#### [EXERCISE]
Render the rows below as a Markdown table with columns Num and Text, numbering each row and skipping blank lines.

#### [TASK INPUT]
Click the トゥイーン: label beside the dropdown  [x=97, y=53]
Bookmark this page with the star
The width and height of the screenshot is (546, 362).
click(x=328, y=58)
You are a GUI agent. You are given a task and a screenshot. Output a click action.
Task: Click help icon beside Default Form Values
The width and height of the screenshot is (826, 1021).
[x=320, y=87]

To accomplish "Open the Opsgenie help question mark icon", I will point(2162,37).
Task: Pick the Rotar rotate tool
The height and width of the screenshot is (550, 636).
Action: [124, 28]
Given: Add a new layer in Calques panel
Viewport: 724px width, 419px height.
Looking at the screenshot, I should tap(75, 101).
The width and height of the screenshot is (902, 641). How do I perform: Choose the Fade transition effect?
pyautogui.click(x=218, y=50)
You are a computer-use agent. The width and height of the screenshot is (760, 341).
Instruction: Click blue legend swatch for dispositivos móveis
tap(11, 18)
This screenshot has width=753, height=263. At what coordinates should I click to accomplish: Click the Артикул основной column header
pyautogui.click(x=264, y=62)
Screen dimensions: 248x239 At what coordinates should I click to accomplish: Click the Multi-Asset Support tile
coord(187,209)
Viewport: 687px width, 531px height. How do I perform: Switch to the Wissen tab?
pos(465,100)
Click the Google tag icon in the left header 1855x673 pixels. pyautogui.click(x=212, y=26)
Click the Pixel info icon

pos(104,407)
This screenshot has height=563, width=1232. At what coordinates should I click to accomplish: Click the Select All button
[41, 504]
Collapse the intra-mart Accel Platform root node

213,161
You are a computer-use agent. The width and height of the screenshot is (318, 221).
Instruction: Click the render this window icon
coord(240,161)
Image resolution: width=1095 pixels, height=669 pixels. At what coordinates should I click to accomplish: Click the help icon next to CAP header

#### [RESPONSE TO THE TASK]
| Num | Text |
|---|---|
| 1 | Click the トゥイーン: label beside the dropdown  [x=97, y=53] |
| 2 | Bookmark this page with the star |
| 3 | The width and height of the screenshot is (546, 362). |
| 4 | click(x=328, y=58) |
| 5 | You are a GUI agent. You are given a task and a screenshot. Output a click action. |
| 6 | Task: Click help icon beside Default Form Values |
| 7 | The width and height of the screenshot is (826, 1021). |
| 8 | [x=320, y=87] |
| 9 | To accomplish "Open the Opsgenie help question mark icon", I will point(2162,37). |
| 10 | Task: Pick the Rotar rotate tool |
| 11 | The height and width of the screenshot is (550, 636). |
| 12 | Action: [124, 28] |
| 13 | Given: Add a new layer in Calques panel |
| 14 | Viewport: 724px width, 419px height. |
| 15 | Looking at the screenshot, I should tap(75, 101). |
| 16 | The width and height of the screenshot is (902, 641). How do I perform: Choose the Fade transition effect? |
| 17 | pyautogui.click(x=218, y=50) |
| 18 | You are a computer-use agent. The width and height of the screenshot is (760, 341). |
| 19 | Instruction: Click blue legend swatch for dispositivos móveis |
| 20 | tap(11, 18) |
| 21 | This screenshot has width=753, height=263. At what coordinates should I click to accomplish: Click the Артикул основной column header |
| 22 | pyautogui.click(x=264, y=62) |
| 23 | Screen dimensions: 248x239 At what coordinates should I click to accomplish: Click the Multi-Asset Support tile |
| 24 | coord(187,209) |
| 25 | Viewport: 687px width, 531px height. How do I perform: Switch to the Wissen tab? |
| 26 | pos(465,100) |
| 27 | Click the Google tag icon in the left header 1855x673 pixels. pyautogui.click(x=212, y=26) |
| 28 | Click the Pixel info icon |
| 29 | pos(104,407) |
| 30 | This screenshot has height=563, width=1232. At what coordinates should I click to accomplish: Click the Select All button |
| 31 | [41, 504] |
| 32 | Collapse the intra-mart Accel Platform root node |
| 33 | 213,161 |
| 34 | You are a computer-use agent. The width and height of the screenshot is (318, 221). |
| 35 | Instruction: Click the render this window icon |
| 36 | coord(240,161) |
| 37 | Image resolution: width=1095 pixels, height=669 pixels. At what coordinates should I click to accomplish: Click the help icon next to CAP header |